Breaking down all 8 of Lamar Jackson's touchdowns
College football’s opening weekend featured a number of top performances. Exciting sophomore Lamar Jackson looked to build on an impressive first season, beginning with a matchup against Charlotte. As he jogged off the field, he will have been intensely satisfied with his performance. More so because the players were heading for halftime, instead of their post-game obligations. Jackson combined for eight touchdowns in the first half, earning this week’s Walter Camp National Offensive player of the week award.
Breaking down his game
Jackson managed an 86.1 rushing grade in Week 1, tearing the Charlotte defense to shreds with his athleticism. Incredibly, he generated 109 of his 119 yards after contact, breaking four tackles. Greater tests are to come, but Jackson made plenty of Power-5 defenders look silly with similar moves in 2015. His movement skills are truly freakish.
Efforts to contain him also proved ineffective. Jackson broke a number of tackles behind the line of scrimmage, as well as multiple down the field. Those do not show up on the stat sheet, but break the confidence of a defense hopeful of finally forcing the Cardinals’ into a long-yardage situation. Despite facing pressure on ten of his 28 dropbacks, Jackson avoided being sacked.
Although often used derogatively, all quarterbacks need to manage games from time to time. The best game managers are flawless in their decision-making, hitting the open receiver against the defensive adjustments. Throughout the contest, Jackson was patient reading over his progressions, before finding the open man.
Discounting the two passes thrown away, and the drop by one of his receiver’s, Jackson managed an adjusted completion percentage of 81.0 (t15 of all QBs in Week 1). He hit on 16 of 20 passes, for 270 yards and five touchdowns. Louisville’s win wasn’t a solo effort – only 54.6 percent of Jackson’s yardage came in the air – but his accuracy looks much improved from a season ago. Without further ado, let’s take a look at each one of his scores…
Touchdown No.1: 36-yard zone-read keep
Illustrating his absurd athleticism, Jackson takes a zone-read to the house. His quickness in the open-field is too much for the overwhelmed Charlotte defense. Jackson’s combination of speed and acceleration is rare, few quarterbacks possess his kind of movement skills.
Touchdown No. 2: 13-yard post
Both of Jackson’s downfield completions resulted in touchdowns. This throw is relatively easy with such a wide throwing lane, but he diagnoses the bust quickly enough to fire the pass in uncontested. Despite some interior rush, Jackson’s able to generate impressive velocity.
Touchdown No. 3: 24-yard running back flat
Jackson showed an ability to manipulate zone coverage, hitting his running back in the flat twice for two easy scores. Although the throws themselves were regulation, the first in particular required Jackson to move the corner with his eyes, opening up the path to the endzone.
Touchdown No. 4: 1-yard inside zone-read keep
Jackson is also required to make decisions in the ground game. He reads the defense correctly on this goal line play, plunging in for his fourth score of the day.

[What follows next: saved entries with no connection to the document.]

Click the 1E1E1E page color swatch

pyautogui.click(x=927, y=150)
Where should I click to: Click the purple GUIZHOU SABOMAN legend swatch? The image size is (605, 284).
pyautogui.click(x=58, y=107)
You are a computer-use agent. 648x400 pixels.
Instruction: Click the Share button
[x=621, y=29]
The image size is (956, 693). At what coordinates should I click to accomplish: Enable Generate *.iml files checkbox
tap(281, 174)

Touchdown No. 5: 16-yard running back flat
The Cardinals had a lot of success with the wide receiver slant, running back flat combination. Charlotte’s defense completely fail to organise the pickup, leaving the back wide open. Jackson recognises the easy yardage, leading his teammate for another touchdown.
Touchdown No.6: 20-yard halfback screen
Another passing touchdown to a running back, this time on a designed screen. Jackson’s makes a marginal contribution on this play, but new offensive coordinator Lonnie Galloway deserves a ton of credit for calling a great first game.

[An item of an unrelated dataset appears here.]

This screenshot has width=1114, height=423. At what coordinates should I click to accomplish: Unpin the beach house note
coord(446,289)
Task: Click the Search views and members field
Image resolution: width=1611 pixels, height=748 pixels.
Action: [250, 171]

Touchdown No. 7: 32-yard fade
Jackson’s longest passing touchdown of the game, a 32-yard strike in the second quarter, was an outstanding throw. He dropped an arc on the money, giving his receiver just enough room to toe tap in bounds at the back of the end zone. The throw illustrates the added refinement in Jackson’s game, as he takes power off the ball to fit it into a small window.
Touchdown No. 8: 1-yard tight-end flat off play action
Another simple score against a confused lower-level defense. Jackson is totally clean in the pocket, with a choice of two wide open receivers to hit for touchdowns. Defending the back, quarterback keep on the zone read and play action is almost impossible.